Find the scalar equation of the plane that passes through the line of intersection of two planes: $x+y+z-4 = 0$ and $y+z-2=0$ and the plane is 3 units from the point (5,-3,7).
I am able to form a plane that goes through the line of intersection of two planes by using a linear combination:
$$x+y+z-4 + k(y+z-2)=0$$
where $k$ is real number.
How do I find the value of k so that the plane is 3 units from the point?
Best Answer
You’ve got a good start, although you really need to use a more general linear combination of the two planes instead: $$\lambda(x+y+z-4)+\mu(y+z-2)=0. \tag 1$$ The problem with your family of planes is that they exclude $y+z-2=0$ itself. That would leave you stuck with no solution if that plane happened to be the correct one. You can easily verify that the distance from $(5,-3,7)$ to this plane is not $3$, though, so in this case you can proceed with your original formulation.

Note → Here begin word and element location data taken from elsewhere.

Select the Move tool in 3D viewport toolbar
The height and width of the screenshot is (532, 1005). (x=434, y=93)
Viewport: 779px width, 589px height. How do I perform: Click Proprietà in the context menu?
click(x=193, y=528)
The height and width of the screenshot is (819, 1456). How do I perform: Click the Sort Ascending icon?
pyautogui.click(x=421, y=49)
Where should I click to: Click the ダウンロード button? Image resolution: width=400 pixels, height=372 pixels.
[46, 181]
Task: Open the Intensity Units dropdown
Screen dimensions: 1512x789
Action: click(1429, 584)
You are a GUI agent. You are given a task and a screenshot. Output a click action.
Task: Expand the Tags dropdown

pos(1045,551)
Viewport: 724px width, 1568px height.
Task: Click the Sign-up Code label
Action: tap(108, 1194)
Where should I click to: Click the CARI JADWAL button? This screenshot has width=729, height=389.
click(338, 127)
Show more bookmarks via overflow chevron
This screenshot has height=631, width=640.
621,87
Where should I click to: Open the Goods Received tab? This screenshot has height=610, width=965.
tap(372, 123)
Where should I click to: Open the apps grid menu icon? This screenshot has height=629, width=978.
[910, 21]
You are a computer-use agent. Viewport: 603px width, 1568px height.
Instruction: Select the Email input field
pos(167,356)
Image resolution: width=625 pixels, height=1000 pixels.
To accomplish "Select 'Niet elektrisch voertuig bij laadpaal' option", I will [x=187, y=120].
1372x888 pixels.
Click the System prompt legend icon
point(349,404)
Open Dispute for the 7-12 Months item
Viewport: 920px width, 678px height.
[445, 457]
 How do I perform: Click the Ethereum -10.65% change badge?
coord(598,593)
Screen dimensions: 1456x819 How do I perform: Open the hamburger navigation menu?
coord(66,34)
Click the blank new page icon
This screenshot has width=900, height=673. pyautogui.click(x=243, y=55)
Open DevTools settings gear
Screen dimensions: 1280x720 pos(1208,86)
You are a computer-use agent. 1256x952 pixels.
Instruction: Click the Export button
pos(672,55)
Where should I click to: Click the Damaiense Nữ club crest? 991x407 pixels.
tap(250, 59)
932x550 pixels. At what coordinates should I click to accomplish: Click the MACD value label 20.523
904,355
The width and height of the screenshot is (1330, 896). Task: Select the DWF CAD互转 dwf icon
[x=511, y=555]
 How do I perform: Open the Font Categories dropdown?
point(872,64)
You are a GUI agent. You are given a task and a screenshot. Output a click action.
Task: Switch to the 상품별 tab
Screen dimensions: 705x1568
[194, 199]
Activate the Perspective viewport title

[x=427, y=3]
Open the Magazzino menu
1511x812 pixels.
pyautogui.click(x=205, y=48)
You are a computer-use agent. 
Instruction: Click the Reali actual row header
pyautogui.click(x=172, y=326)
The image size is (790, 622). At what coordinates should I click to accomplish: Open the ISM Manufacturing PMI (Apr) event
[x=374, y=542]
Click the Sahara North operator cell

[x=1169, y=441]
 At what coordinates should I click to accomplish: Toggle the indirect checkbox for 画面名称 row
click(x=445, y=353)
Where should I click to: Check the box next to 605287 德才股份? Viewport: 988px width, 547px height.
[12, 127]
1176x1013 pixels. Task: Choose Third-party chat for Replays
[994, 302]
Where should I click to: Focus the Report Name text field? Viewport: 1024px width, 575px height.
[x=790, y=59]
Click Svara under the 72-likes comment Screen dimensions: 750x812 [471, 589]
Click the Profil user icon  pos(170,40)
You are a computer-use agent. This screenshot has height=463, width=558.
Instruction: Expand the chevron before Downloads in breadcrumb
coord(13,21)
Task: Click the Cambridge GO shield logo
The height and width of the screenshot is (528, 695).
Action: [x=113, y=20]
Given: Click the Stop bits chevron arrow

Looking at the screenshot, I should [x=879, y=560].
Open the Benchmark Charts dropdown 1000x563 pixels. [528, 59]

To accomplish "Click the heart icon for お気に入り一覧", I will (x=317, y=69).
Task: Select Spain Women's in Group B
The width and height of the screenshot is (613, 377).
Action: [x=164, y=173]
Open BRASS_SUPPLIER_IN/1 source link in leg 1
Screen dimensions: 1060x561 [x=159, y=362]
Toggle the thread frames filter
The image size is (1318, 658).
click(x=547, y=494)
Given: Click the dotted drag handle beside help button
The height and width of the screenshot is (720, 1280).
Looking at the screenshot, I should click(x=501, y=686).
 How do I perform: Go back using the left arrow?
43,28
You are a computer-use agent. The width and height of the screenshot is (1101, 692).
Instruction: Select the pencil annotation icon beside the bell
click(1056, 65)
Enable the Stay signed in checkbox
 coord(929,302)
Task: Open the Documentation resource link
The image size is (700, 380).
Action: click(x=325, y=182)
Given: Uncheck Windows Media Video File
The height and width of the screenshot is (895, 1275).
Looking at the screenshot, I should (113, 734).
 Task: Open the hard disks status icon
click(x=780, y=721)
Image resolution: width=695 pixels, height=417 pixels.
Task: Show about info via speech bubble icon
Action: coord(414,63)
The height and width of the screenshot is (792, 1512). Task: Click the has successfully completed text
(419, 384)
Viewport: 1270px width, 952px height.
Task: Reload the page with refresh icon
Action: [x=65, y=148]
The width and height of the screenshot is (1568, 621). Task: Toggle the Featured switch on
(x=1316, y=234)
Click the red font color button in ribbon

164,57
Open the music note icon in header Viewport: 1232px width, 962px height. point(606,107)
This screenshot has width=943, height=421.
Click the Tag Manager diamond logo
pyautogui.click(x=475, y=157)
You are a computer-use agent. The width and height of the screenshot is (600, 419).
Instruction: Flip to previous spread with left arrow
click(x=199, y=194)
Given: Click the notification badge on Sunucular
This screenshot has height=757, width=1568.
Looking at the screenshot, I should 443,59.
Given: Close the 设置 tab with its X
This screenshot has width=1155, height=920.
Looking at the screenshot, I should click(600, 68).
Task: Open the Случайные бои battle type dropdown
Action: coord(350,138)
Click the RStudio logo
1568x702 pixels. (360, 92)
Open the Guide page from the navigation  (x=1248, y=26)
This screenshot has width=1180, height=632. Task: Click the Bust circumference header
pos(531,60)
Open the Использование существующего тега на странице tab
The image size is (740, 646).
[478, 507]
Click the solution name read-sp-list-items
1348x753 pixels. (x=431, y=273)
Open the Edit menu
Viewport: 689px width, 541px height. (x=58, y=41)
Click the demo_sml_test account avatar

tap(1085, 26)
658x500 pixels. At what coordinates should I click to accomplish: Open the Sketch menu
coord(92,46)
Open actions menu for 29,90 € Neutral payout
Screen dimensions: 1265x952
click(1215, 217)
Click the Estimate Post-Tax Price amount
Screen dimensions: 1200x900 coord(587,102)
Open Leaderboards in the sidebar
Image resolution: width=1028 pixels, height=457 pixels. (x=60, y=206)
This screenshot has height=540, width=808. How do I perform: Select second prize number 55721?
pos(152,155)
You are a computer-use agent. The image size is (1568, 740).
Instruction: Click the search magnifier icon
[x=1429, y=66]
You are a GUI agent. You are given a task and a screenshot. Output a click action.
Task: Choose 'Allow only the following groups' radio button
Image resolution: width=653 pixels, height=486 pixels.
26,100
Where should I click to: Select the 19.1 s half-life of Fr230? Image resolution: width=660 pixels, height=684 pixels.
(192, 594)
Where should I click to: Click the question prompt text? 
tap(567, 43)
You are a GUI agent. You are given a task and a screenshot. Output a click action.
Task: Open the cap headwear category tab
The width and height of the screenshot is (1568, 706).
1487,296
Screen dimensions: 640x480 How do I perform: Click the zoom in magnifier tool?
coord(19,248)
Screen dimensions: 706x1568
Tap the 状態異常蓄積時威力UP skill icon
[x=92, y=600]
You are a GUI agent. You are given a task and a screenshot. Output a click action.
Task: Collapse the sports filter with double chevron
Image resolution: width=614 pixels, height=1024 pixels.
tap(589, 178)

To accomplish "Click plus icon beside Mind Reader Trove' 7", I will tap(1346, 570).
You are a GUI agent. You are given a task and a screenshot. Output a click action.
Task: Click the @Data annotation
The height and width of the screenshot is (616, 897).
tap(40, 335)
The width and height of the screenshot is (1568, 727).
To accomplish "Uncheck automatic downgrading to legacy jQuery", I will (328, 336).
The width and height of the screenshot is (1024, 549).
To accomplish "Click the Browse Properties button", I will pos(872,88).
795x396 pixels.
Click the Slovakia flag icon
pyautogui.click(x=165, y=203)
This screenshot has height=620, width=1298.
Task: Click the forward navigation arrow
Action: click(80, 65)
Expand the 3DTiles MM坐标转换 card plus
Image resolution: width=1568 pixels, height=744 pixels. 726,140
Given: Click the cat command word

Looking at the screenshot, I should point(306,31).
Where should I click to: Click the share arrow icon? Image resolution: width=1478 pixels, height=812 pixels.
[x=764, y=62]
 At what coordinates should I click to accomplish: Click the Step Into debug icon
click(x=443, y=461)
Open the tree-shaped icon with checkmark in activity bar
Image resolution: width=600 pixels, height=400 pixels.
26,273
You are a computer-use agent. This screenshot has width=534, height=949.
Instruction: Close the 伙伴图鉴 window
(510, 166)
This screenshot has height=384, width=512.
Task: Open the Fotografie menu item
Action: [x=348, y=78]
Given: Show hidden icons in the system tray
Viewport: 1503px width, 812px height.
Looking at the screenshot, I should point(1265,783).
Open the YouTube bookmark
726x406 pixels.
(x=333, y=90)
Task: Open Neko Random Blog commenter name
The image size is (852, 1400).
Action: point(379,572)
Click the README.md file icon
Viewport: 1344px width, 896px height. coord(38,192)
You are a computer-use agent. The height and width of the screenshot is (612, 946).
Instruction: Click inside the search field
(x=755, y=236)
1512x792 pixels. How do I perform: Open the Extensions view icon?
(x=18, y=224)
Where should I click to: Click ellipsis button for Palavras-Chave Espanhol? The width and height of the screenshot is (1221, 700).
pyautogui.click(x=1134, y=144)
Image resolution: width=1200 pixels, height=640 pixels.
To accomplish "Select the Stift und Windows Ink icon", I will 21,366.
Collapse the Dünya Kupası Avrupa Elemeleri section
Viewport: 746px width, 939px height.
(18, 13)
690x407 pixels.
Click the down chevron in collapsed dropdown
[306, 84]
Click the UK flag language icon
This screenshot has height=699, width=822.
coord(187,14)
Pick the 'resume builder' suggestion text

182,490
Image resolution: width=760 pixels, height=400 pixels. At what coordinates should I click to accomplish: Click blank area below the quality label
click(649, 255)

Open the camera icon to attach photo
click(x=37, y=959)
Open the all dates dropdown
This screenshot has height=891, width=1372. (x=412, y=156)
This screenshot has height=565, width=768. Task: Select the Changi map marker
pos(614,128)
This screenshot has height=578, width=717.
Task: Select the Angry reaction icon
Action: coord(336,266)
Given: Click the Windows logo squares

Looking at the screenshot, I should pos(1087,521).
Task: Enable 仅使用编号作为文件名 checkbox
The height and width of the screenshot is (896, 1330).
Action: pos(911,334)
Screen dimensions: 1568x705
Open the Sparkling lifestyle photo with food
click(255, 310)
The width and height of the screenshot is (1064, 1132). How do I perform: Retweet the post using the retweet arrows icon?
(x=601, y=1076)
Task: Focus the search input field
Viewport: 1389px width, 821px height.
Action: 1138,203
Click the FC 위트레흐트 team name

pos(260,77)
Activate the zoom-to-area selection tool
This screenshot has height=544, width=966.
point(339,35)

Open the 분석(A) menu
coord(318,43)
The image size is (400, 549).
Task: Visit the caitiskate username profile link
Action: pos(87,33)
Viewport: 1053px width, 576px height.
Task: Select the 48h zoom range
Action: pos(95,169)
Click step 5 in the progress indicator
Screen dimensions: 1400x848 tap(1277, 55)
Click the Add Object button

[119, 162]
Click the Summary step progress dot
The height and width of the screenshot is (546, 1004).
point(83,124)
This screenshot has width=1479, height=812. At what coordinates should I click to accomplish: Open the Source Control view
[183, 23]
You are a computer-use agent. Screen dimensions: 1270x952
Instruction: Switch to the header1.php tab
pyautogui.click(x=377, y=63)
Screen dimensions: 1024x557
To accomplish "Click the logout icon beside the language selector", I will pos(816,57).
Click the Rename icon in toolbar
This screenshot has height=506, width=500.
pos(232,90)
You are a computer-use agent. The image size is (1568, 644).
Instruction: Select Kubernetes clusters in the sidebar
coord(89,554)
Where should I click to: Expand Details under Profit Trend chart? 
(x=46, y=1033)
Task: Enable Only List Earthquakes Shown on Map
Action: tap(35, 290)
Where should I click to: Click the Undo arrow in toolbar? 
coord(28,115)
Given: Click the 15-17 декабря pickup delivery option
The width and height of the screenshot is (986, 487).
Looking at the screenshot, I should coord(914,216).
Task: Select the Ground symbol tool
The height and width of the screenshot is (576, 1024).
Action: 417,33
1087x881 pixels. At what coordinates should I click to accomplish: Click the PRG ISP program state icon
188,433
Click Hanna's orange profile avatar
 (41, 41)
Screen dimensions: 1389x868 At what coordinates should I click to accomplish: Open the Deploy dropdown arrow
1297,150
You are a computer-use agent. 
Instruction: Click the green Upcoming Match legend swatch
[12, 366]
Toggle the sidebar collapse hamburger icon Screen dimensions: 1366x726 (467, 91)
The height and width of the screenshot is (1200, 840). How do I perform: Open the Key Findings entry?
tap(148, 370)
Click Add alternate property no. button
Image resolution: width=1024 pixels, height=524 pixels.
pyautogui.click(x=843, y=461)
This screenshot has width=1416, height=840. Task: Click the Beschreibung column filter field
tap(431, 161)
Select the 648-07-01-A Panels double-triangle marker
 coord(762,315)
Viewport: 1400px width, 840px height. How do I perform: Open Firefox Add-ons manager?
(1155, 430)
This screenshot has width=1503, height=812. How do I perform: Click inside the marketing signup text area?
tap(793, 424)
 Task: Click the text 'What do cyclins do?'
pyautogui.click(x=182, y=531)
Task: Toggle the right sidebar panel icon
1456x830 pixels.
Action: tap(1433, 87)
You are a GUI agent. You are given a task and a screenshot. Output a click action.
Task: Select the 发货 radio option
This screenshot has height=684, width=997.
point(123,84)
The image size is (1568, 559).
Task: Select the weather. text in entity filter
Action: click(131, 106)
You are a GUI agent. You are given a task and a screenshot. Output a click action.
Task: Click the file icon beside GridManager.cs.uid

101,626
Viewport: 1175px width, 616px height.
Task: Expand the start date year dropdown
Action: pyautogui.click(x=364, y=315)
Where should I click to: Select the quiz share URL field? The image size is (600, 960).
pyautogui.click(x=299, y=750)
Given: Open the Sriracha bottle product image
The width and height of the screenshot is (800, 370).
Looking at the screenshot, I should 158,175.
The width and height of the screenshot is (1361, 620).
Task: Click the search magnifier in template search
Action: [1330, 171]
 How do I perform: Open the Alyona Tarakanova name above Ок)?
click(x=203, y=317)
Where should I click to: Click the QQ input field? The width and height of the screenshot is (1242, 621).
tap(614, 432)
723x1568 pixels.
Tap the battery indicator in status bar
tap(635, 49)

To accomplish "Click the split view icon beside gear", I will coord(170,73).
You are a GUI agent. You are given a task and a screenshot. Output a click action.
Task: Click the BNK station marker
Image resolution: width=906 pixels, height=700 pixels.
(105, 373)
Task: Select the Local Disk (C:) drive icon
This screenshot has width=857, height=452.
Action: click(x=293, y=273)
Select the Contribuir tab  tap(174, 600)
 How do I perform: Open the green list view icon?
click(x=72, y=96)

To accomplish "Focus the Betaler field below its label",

Now you can simply use the formula for the distance of a point $P=(x_p,y_p,z_p)$ from the plane $ax+by+cz+d=0$: $${|ax_p+by_p+cz_p+d| \over \sqrt{a^2+b^2+c^2}}.$$ Plug in the coordinates of the point from the problem and use (1) for the plane, and set this equal to the required distance from the point. Squaring both sides and rearranging will give you a quadratic equation in $k$ to solve.